SELECTION –
════════

Document preprocessing library for PDF ingestion, rendering, enhancement, and classification

These details have not been verified by PyPI

Project links

Project description

document-preprocessor

A production-ready document preprocessing library for PDF ingestion, rendering, enhancement, and classification. This library provides the complete preprocessing lifecycle for PDF documents before OCR, vision analysis, extraction, and AI processing.

Overview

document-preprocessor is a core component within a larger Document Intelligence platform. It handles:

PDF ingestion and page splitting
High-resolution page rendering
Image enhancement (deskewing, contrast, noise reduction, upscaling)
Page classification for routing
Document complexity analysis
Content deduplication
Complete preprocessing orchestration

Architecture

The library follows Clean Architecture principles with SOLID design, Domain-Driven Design, dependency injection, and async-first APIs.

Core Components

PdfSplitter - Splits PDFs into document-core Page objects
PageRenderer - Renders PDF pages to high-resolution images
ImageEnhancer - Enhances images with deskewing, contrast, noise reduction, and optional upscaling
PageClassifier - Classifies pages for routing (planogram, table, cover, appendix, unknown)
ComplexityAnalyzer - Analyzes document complexity to recommend processing mode
ContentDeduplicator - Detects and removes duplicate pages
PreprocessorPipeline - Orchestrates the complete preprocessing workflow

Processing Flow

PDF Input
    ↓
Phase 1: Split PDF → Pages
    ↓
Phase 2: Deduplicate Pages
    ↓
Phase 3: Render Pages → Images
    ↓
Phase 4: Enhance Images
    ↓
Phase 5: Classify Pages
    ↓
Phase 6: Compute Complexity
    ↓
Phase 7: Cache (optional)
    ↓
PreprocessResult

Installation

Requirements

Python >= 3.11
document-core >= 0.1.0
PyMuPDF >= 1.24
pdf2image >= 1.17
opencv-python-headless >= 4.9
Pillow >= 10.0
pydantic >= 2.0

Optional Dependencies

realesrgan - For AI-based image upscaling (install with pip install document-preprocessor[upscale])

════════

DATA SHOWN –
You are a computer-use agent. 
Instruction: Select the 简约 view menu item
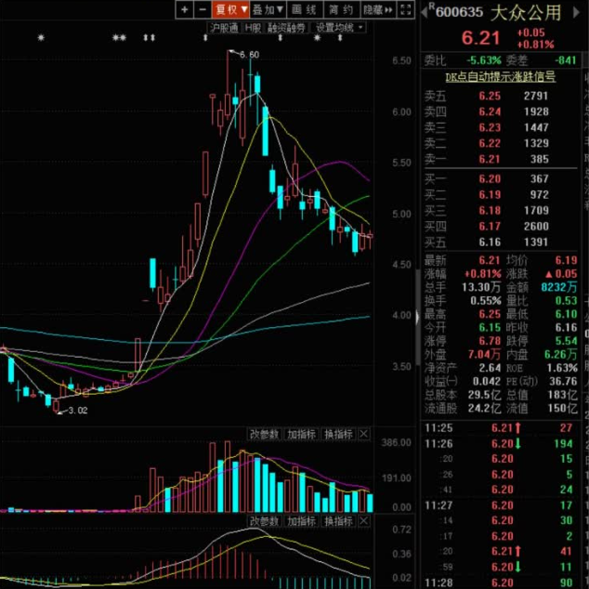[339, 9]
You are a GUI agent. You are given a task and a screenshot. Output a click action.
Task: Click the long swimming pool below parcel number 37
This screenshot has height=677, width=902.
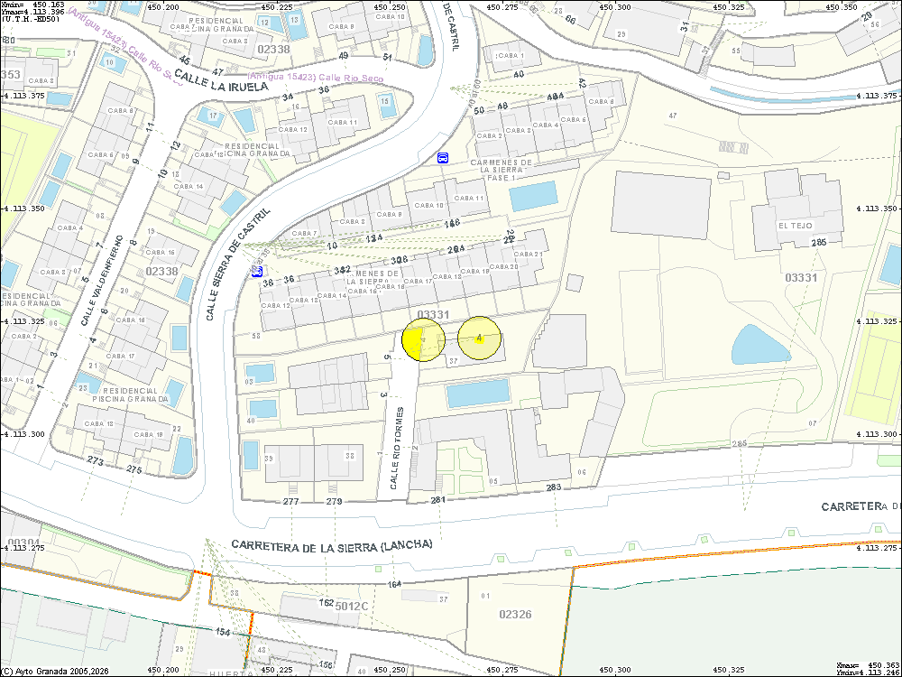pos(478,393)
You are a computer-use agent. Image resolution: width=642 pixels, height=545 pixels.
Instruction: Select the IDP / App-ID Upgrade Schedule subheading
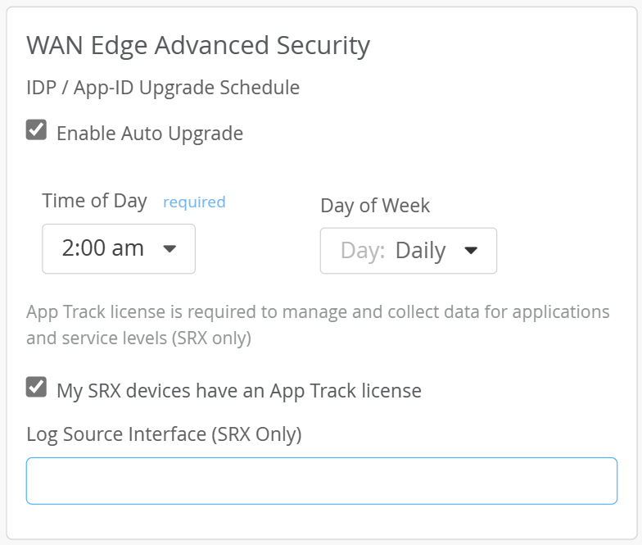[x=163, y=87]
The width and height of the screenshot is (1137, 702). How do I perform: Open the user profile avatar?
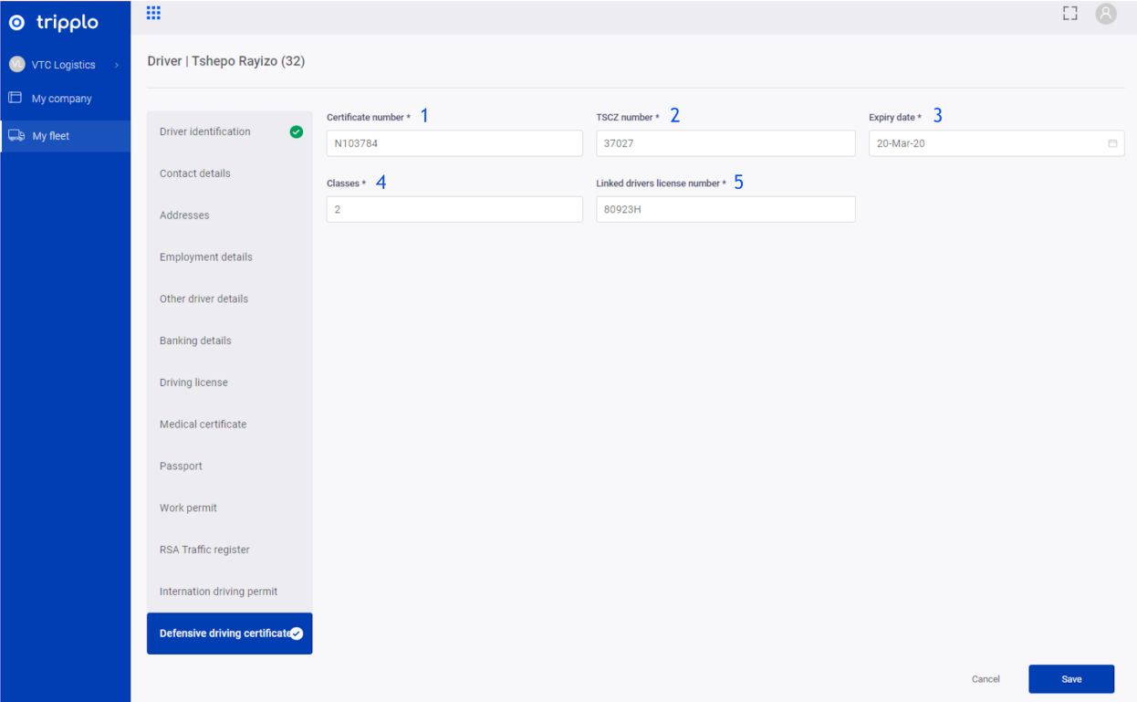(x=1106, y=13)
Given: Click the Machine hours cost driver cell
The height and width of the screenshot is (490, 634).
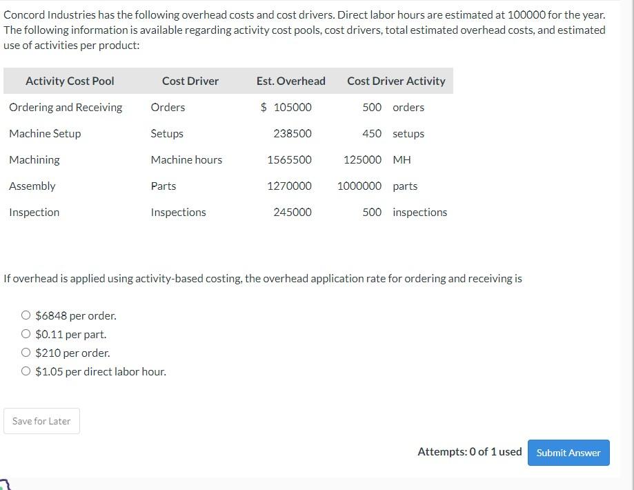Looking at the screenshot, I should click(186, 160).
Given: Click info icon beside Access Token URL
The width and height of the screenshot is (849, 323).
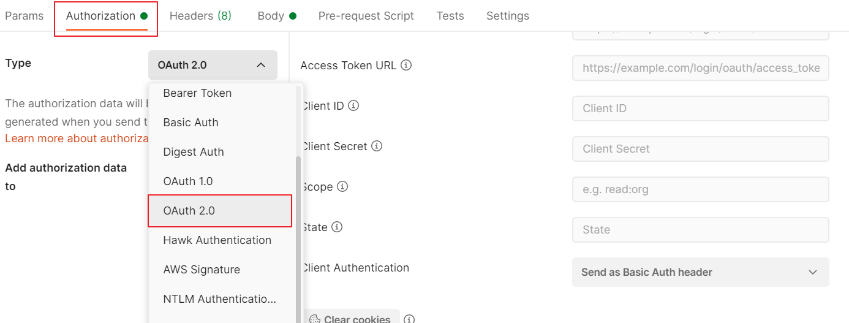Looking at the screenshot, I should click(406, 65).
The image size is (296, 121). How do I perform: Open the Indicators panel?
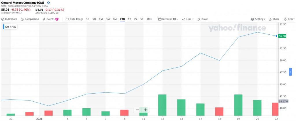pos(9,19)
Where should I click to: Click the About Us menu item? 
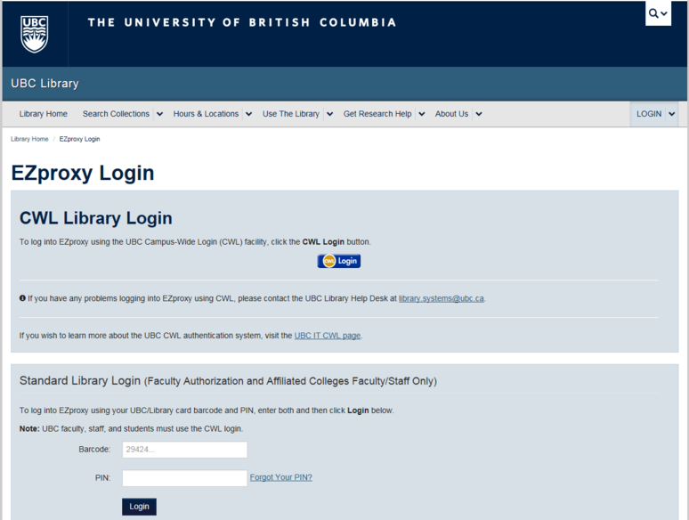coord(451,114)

════════

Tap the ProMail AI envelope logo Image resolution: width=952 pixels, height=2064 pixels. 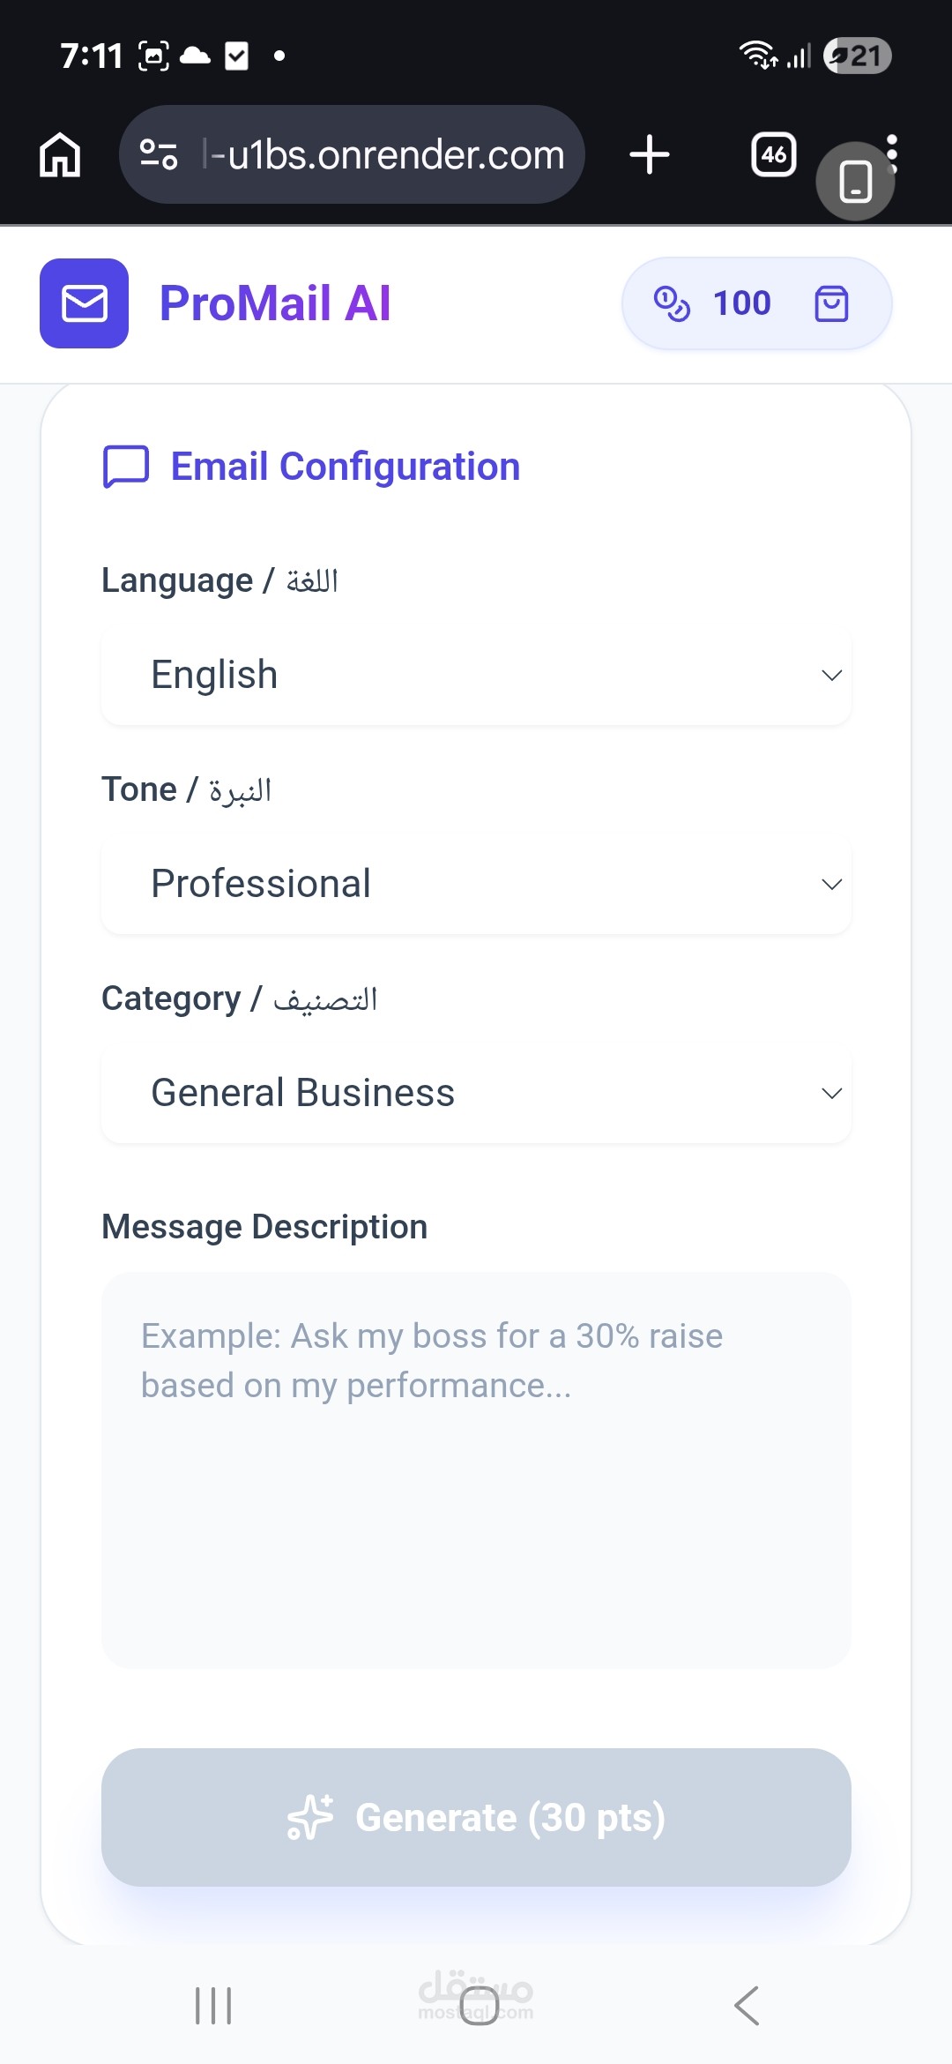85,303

════════

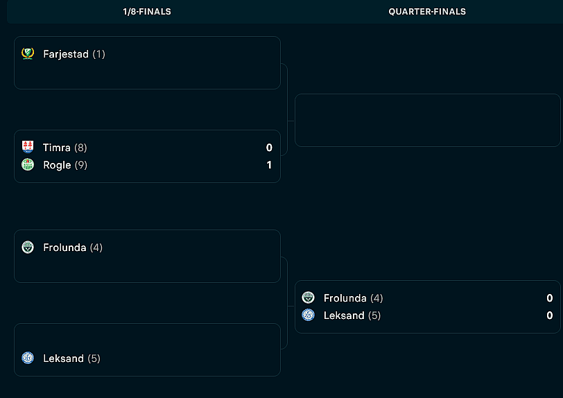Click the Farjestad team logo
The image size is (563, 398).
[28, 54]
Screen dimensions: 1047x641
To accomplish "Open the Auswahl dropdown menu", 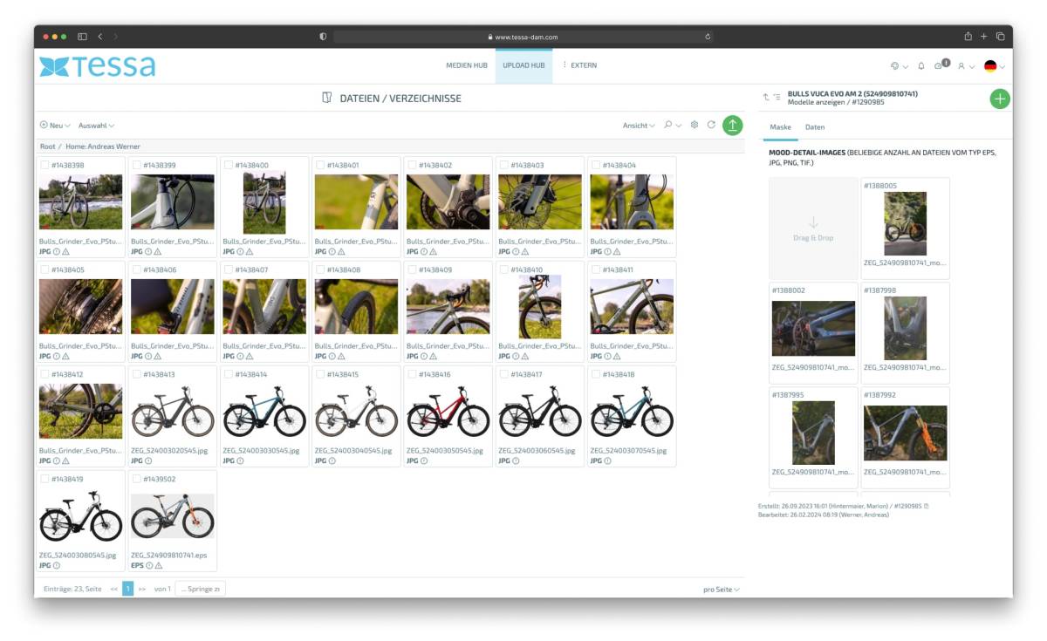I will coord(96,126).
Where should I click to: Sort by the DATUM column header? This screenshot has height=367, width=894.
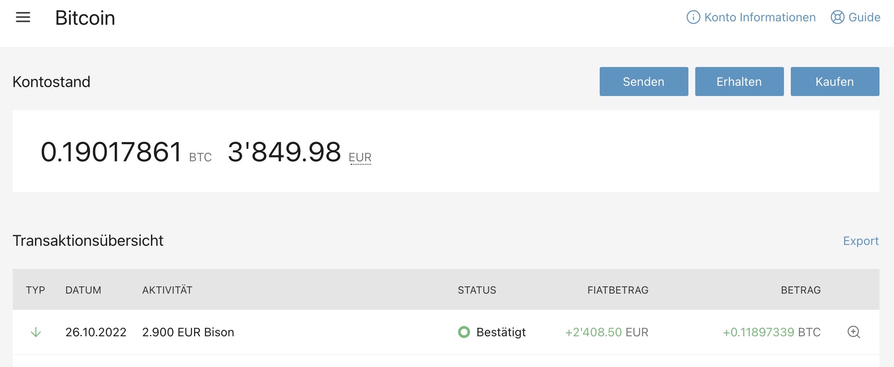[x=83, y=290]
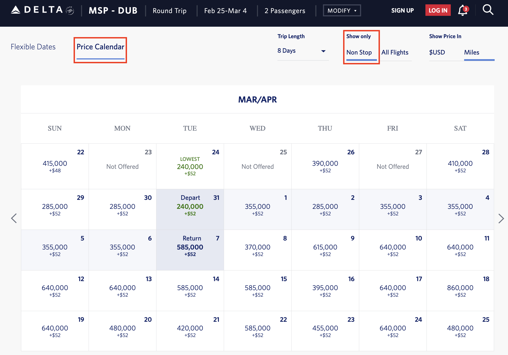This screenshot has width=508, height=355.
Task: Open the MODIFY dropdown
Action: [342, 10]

════════

CHALLENGES –
1/ In the document-preprocessor description, which phase comes directly after deduplicating pages?
2/ Please pick up the document-preprocessor description from its last line and continue it.

ANSWERS FOR THIS EXERCISE –
1/ Phase 3, which renders the pages to images.

2/
Install from Source

cd document-preprocessor
pip install -e .

Install with Optional Dependencies

pip install -e ".[upscale,dev]"

Configuration

from document_preprocessor import PreprocessorConfig

config = PreprocessorConfig(
    render_dpi=300,
    image_format="png",
    temp_directory="/tmp/document-preprocessor",
    enable_parallel_rendering=True,
    enable_parallel_enhancement=True,
    enable_deduplication=True,
    cache_enabled=True,
    classification_confidence_threshold=0.80,
    complexity_simple_threshold=25,
    complexity_standard_threshold=60,
    max_workers=8,
)

# Or load from environment variables
config = PreprocessorConfig.from_env()

Environment Variables

PREPROCESSOR_RENDER_DPI - Rendering DPI (default: 300)
PREPROCESSOR_IMAGE_FORMAT - Output image format (default: png)
PREPROCESSOR_TEMP_DIR - Temporary directory (default: /tmp/document-preprocessor)
PREPROCESSOR_PARALLEL_RENDER - Enable parallel rendering (default: true)
PREPROCESSOR_PARALLEL_ENHANCE - Enable parallel enhancement (default: true)
PREPROCESSOR_MAX_WORKERS - Maximum worker threads (default: 8)
PREPROCESSOR_ENABLE_DEDUP - Enable deduplication (default: true)
PREPROCESSOR_CACHE_ENABLED - Enable caching (default: true)
PREPROCESSOR_CLASSIFICATION_THRESHOLD - Classification confidence threshold (default: 0.80)
PREPROCESSOR_COMPLEXITY_SIMPLE - Simple complexity threshold (default: 25)
PREPROCESSOR_COMPLEXITY_STANDARD - Standard complexity threshold (default: 60)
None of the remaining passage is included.